══ RECORDS TO USE

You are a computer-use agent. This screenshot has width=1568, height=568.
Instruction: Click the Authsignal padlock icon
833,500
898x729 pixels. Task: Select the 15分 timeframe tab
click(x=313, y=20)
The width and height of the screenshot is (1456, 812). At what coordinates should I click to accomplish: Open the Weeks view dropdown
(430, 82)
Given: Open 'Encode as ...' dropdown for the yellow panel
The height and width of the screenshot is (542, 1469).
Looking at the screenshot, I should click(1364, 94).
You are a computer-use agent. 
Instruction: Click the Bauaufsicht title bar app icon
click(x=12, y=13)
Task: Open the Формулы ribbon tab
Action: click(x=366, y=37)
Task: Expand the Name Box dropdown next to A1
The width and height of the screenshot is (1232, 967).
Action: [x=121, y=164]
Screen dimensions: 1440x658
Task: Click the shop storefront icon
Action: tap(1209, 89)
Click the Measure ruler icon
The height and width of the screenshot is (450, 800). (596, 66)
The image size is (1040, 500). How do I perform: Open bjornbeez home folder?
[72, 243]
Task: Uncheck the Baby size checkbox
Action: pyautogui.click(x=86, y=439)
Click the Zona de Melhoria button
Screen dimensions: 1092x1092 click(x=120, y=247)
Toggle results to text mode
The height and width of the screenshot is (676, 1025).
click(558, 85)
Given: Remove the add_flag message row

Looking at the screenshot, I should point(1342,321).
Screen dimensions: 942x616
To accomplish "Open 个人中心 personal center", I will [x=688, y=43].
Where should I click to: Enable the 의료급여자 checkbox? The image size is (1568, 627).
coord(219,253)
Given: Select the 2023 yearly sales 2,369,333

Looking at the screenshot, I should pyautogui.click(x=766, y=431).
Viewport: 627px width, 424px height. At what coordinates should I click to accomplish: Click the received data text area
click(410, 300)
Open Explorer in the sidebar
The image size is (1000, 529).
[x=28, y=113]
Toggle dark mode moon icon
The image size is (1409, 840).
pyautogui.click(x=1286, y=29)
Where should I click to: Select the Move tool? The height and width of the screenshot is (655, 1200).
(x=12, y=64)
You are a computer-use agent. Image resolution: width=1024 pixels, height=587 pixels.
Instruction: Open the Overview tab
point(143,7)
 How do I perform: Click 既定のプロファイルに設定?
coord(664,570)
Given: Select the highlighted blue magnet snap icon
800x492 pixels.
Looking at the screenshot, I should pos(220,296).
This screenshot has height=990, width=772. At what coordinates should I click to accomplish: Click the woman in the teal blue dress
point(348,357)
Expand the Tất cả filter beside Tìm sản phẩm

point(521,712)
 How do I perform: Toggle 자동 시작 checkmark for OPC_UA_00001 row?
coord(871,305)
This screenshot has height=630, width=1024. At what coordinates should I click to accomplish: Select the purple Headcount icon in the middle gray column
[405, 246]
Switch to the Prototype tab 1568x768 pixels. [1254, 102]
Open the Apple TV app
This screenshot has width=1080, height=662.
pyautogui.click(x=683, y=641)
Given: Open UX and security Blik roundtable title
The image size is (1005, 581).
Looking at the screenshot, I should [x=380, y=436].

════

DIRECTIONS »
Where in the entries does the word "mode" occur? Copy out each line that has it.

TASK RESULT »
Toggle results to text mode
Toggle dark mode moon icon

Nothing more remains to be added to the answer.